◆ **EXTRACTED ENTRIES**
'''
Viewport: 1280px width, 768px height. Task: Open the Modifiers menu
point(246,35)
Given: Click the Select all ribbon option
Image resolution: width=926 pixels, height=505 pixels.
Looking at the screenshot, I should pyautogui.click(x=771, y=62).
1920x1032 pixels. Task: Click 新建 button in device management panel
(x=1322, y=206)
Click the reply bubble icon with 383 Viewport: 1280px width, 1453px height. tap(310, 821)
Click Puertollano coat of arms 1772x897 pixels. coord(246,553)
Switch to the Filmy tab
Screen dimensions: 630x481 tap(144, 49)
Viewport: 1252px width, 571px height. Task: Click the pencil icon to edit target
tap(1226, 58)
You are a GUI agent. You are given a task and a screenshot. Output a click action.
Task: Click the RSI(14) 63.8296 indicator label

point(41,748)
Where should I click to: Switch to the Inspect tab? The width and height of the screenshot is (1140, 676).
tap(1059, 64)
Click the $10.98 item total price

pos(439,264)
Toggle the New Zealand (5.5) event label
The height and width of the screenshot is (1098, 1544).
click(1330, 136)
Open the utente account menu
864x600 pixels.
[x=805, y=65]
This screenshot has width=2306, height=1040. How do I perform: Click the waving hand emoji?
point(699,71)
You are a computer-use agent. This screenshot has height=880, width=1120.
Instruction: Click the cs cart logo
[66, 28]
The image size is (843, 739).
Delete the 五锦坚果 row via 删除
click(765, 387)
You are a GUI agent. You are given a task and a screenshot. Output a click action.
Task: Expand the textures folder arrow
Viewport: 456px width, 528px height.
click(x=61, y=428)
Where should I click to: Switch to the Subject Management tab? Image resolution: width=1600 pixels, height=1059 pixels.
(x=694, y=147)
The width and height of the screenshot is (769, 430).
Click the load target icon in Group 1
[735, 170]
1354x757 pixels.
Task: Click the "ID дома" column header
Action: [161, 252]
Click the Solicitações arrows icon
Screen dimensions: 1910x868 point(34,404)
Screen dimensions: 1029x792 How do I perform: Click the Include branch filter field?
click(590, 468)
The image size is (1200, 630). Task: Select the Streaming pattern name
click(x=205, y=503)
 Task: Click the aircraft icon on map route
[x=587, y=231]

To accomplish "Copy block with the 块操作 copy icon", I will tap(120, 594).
'''
◆ **DIRECTIONS**
Rewrite all the material above, changing every "Viewport" to "Window" and leaving everything else as it is.

◆ **EXERCISE OUTPUT**
Window: 1280px width, 768px height. Task: Open the Modifiers menu
point(246,35)
Given: Click the Select all ribbon option
Image resolution: width=926 pixels, height=505 pixels.
Looking at the screenshot, I should pyautogui.click(x=771, y=62).
1920x1032 pixels. Task: Click 新建 button in device management panel
(x=1322, y=206)
Click the reply bubble icon with 383 Window: 1280px width, 1453px height. tap(310, 821)
Click Puertollano coat of arms 1772x897 pixels. coord(246,553)
Switch to the Filmy tab
Screen dimensions: 630x481 tap(144, 49)
Window: 1252px width, 571px height. Task: Click the pencil icon to edit target
tap(1226, 58)
You are a GUI agent. You are given a task and a screenshot. Output a click action.
Task: Click the RSI(14) 63.8296 indicator label

point(41,748)
Where should I click to: Switch to the Inspect tab? The width and height of the screenshot is (1140, 676).
tap(1059, 64)
Click the $10.98 item total price

pos(439,264)
Toggle the New Zealand (5.5) event label
The height and width of the screenshot is (1098, 1544).
click(1330, 136)
Open the utente account menu
864x600 pixels.
[x=805, y=65]
This screenshot has width=2306, height=1040. How do I perform: Click the waving hand emoji?
point(699,71)
You are a computer-use agent. This screenshot has height=880, width=1120.
Instruction: Click the cs cart logo
[66, 28]
The image size is (843, 739).
Delete the 五锦坚果 row via 删除
click(765, 387)
You are a GUI agent. You are given a task and a screenshot. Output a click action.
Task: Expand the textures folder arrow
Window: 456px width, 528px height.
click(x=61, y=428)
Where should I click to: Switch to the Subject Management tab? Image resolution: width=1600 pixels, height=1059 pixels.
(x=694, y=147)
The width and height of the screenshot is (769, 430).
Click the load target icon in Group 1
[735, 170]
1354x757 pixels.
Task: Click the "ID дома" column header
Action: [161, 252]
Click the Solicitações arrows icon
Screen dimensions: 1910x868 point(34,404)
Screen dimensions: 1029x792 How do I perform: Click the Include branch filter field?
click(590, 468)
The image size is (1200, 630). Task: Select the Streaming pattern name
click(x=205, y=503)
 Task: Click the aircraft icon on map route
[x=587, y=231]

To accomplish "Copy block with the 块操作 copy icon", I will tap(120, 594).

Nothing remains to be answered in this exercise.